« Nous sommes ici, l'espèce la plus intelligente qui ait jamais existé. Alors comment se fait-il que nous puissions détruire la seule planète que nous ayons ? » JG
Alors que le monde basculait dans l’année 2026, le groupement de Kalonge a vibré au rythme d’une célébration intense. Entre ferveur religieuse et festivités populaires, ce 1er janvier a été marqué par un calme sécuritaire exemplaire, malgré une ombre persistante : l’asphyxie économique liée à l’enclavement routier.
Dès les premières heures du jeudi 1er janvier, l’ambiance était à la fête dans les six villages du groupement. Les églises, toutes confessions confondues, ont été le premier point de ralliement d’une population venue rendre grâce pour la nouvelle année. Entre messes solennelles et cultes d’action de grâce, les chants ont résonné partout.
Dans les quartiers, l’allégresse était palpable : cris de joie, danses improvisées et partages conviviaux autour de repas et de boissons ont animé les foyers. Un dynamisme qui témoigne de la résilience culturelle des habitants de Kalonge.

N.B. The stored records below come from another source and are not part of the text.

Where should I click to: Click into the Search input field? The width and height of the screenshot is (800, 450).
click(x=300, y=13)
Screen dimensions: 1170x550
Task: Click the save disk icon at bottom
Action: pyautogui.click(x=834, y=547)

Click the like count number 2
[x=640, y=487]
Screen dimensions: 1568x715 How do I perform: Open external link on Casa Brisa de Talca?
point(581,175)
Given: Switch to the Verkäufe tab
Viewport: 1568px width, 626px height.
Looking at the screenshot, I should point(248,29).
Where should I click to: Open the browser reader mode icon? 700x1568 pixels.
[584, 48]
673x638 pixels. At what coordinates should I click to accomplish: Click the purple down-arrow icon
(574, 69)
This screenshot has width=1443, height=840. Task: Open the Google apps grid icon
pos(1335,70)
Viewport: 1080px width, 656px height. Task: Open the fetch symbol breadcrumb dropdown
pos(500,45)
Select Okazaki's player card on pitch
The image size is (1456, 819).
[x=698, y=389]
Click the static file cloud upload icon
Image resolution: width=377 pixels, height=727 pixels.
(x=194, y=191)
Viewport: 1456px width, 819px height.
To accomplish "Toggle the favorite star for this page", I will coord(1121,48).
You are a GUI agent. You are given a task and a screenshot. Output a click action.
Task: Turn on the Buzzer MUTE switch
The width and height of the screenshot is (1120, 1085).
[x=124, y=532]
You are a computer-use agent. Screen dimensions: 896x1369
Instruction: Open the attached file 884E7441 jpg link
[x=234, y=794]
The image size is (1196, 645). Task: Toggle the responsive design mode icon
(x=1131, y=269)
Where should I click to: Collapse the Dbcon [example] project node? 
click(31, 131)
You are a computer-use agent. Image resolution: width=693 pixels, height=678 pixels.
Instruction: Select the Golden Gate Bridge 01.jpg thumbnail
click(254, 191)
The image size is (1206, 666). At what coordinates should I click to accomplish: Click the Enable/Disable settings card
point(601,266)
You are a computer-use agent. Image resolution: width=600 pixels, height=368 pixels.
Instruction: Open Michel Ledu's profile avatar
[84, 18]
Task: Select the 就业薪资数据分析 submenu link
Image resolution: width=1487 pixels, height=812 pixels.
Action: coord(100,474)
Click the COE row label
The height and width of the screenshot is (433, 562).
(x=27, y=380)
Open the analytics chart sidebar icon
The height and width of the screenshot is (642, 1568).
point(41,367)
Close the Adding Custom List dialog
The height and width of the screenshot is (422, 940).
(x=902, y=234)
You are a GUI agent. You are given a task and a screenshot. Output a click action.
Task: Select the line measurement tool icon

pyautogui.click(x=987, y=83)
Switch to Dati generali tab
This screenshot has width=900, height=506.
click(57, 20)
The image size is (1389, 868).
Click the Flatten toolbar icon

Selon M. Noël Kayumbu Nabwishaza, le point le plus positif de cette transition vers 2026 reste sans nul doute la sécurité. Contrairement aux années marquées par des tensions, aucun incident majeur n’a été déploré. La population a pu célébrer dans un climat de paix serein, un luxe que les militants locaux ont tenu à souligner.
Cependant, derrière les sourires et les animations, une réalité plus sombre a frappé de nombreuses familles. La fête a eu un goût amer pour ceux qui sont privés de moyens. En cause : le délabrement et la non-circulation sur la Route Nationale n°3 (RN3).
Cette coupure routière, véritable artère vitale pour la province, asphyxie l’économie locale. Faute d’échanges commerciaux, l’argent ne circule plus, laissant plusieurs foyers dans une précarité criante au moment où ils auraient dû festoyer.
« Dans certaines familles, on ne chante pas, on pleure la crise. L’absence de trafic sur la RN3 a vidé les poches des citoyens, les privant du minimum pour honorer cette nouvelle année », déplore un observateur local.
Pour le mouvement citoyen OBAPG RDC (Observatoire d’Actions Parlementaires et Gouvernementales), noyau de Kalonge, ce contraste entre la paix sécuritaire et la détresse économique doit interpeller les autorités. Si la population a prouvé son civisme en fêtant dans le calme, elle attend en retour des actions concrètes pour le désenclavement de la zone.